> **EXERCISE DIRECTIONS**
Exactly as shown below, retype every line of the data.

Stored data
:::
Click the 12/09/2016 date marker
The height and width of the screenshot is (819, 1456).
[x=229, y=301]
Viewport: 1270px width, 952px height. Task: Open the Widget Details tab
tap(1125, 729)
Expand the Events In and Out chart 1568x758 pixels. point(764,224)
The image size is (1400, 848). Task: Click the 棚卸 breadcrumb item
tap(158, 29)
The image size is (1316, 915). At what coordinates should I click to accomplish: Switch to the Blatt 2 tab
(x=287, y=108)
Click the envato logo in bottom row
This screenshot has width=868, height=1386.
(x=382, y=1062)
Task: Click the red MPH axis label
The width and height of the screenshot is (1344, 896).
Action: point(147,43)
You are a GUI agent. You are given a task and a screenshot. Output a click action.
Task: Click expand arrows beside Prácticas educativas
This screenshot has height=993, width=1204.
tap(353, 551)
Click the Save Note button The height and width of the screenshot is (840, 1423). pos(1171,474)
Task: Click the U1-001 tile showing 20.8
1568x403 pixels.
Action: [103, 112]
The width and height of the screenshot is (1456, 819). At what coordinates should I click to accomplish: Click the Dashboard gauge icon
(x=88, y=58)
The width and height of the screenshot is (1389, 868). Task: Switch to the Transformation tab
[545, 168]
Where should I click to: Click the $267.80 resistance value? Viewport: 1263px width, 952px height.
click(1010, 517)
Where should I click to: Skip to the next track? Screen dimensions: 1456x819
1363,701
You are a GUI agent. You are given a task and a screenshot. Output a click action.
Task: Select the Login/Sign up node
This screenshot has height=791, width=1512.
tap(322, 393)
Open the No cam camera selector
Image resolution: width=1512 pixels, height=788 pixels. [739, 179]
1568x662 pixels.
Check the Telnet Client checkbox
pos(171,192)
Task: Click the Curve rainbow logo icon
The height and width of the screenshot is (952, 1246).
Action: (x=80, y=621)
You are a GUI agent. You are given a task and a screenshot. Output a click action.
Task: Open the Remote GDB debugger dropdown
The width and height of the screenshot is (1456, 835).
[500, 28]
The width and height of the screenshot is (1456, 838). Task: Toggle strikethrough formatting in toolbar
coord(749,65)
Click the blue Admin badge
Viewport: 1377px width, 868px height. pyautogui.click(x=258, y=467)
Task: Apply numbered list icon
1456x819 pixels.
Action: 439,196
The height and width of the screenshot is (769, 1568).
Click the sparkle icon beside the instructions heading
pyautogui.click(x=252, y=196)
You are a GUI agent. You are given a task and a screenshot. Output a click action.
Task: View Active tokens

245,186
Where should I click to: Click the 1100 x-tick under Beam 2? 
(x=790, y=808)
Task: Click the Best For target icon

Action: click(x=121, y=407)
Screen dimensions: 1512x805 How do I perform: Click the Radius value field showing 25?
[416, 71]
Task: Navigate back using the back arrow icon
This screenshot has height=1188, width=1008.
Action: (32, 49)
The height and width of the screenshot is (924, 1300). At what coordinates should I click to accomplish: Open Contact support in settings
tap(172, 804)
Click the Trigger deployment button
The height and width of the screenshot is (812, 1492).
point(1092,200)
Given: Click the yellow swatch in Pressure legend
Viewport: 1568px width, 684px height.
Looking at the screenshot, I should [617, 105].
:::
> **ANSWER AREA**
Click the 12/09/2016 date marker
The height and width of the screenshot is (819, 1456).
[x=229, y=301]
Viewport: 1270px width, 952px height. Task: Open the Widget Details tab
tap(1125, 729)
Expand the Events In and Out chart 1568x758 pixels. point(764,224)
The image size is (1400, 848). Task: Click the 棚卸 breadcrumb item
tap(158, 29)
The image size is (1316, 915). At what coordinates should I click to accomplish: Switch to the Blatt 2 tab
(x=287, y=108)
Click the envato logo in bottom row
This screenshot has width=868, height=1386.
(x=382, y=1062)
Task: Click the red MPH axis label
The width and height of the screenshot is (1344, 896).
Action: point(147,43)
You are a GUI agent. You are given a task and a screenshot. Output a click action.
Task: Click expand arrows beside Prácticas educativas
This screenshot has height=993, width=1204.
tap(353, 551)
Click the Save Note button The height and width of the screenshot is (840, 1423). pos(1171,474)
Task: Click the U1-001 tile showing 20.8
1568x403 pixels.
Action: [103, 112]
The width and height of the screenshot is (1456, 819). At what coordinates should I click to accomplish: Click the Dashboard gauge icon
(x=88, y=58)
The width and height of the screenshot is (1389, 868). Task: Switch to the Transformation tab
[545, 168]
Where should I click to: Click the $267.80 resistance value? Viewport: 1263px width, 952px height.
click(1010, 517)
Where should I click to: Skip to the next track? Screen dimensions: 1456x819
1363,701
You are a GUI agent. You are given a task and a screenshot. Output a click action.
Task: Select the Login/Sign up node
This screenshot has height=791, width=1512.
tap(322, 393)
Open the No cam camera selector
Image resolution: width=1512 pixels, height=788 pixels. [739, 179]
1568x662 pixels.
Check the Telnet Client checkbox
pos(171,192)
Task: Click the Curve rainbow logo icon
The height and width of the screenshot is (952, 1246).
Action: (x=80, y=621)
You are a GUI agent. You are given a task and a screenshot. Output a click action.
Task: Open the Remote GDB debugger dropdown
The width and height of the screenshot is (1456, 835).
[500, 28]
The width and height of the screenshot is (1456, 838). Task: Toggle strikethrough formatting in toolbar
coord(749,65)
Click the blue Admin badge
Viewport: 1377px width, 868px height. pyautogui.click(x=258, y=467)
Task: Apply numbered list icon
1456x819 pixels.
Action: 439,196
The height and width of the screenshot is (769, 1568).
Click the sparkle icon beside the instructions heading
pyautogui.click(x=252, y=196)
You are a GUI agent. You are given a task and a screenshot. Output a click action.
Task: View Active tokens

245,186
Where should I click to: Click the 1100 x-tick under Beam 2? 
(x=790, y=808)
Task: Click the Best For target icon

Action: click(x=121, y=407)
Screen dimensions: 1512x805 How do I perform: Click the Radius value field showing 25?
[416, 71]
Task: Navigate back using the back arrow icon
This screenshot has height=1188, width=1008.
Action: (32, 49)
The height and width of the screenshot is (924, 1300). At what coordinates should I click to accomplish: Open Contact support in settings
tap(172, 804)
Click the Trigger deployment button
The height and width of the screenshot is (812, 1492).
point(1092,200)
Given: Click the yellow swatch in Pressure legend
Viewport: 1568px width, 684px height.
Looking at the screenshot, I should [617, 105].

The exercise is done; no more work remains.